■ **Task to carry out**
Give back the data exactly, with no images.

[Given data — start]

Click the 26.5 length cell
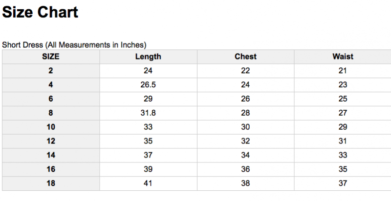The height and width of the screenshot is (201, 391). 148,85
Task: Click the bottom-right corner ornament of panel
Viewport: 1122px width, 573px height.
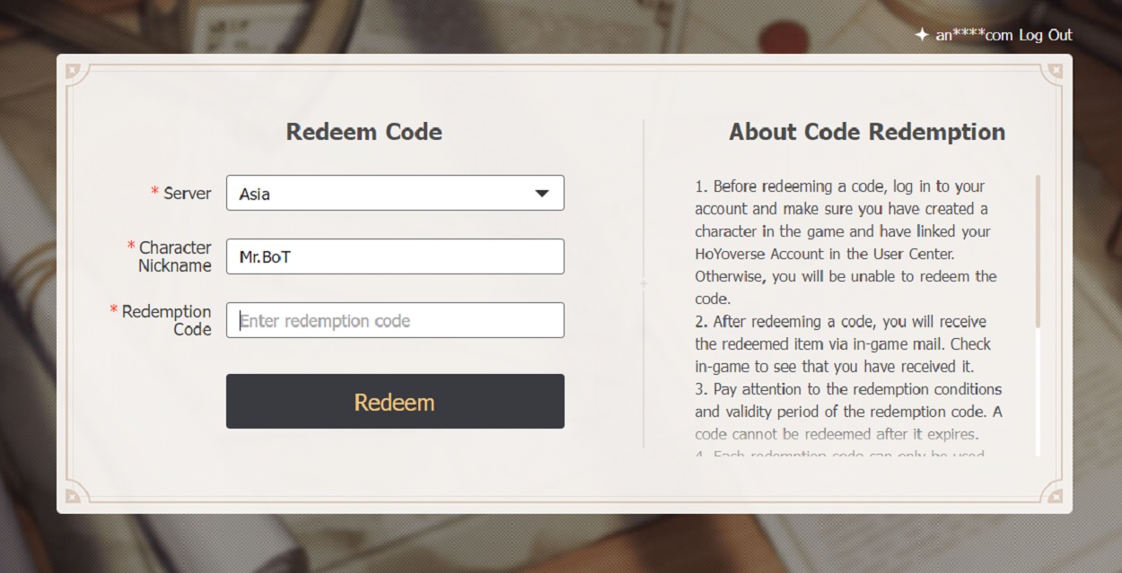Action: [1056, 497]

[Given data — finish]

■ **Answer**
Click the 26.5 length cell
The height and width of the screenshot is (201, 391). 148,85
Task: Click the bottom-right corner ornament of panel
Viewport: 1122px width, 573px height.
Action: [1056, 497]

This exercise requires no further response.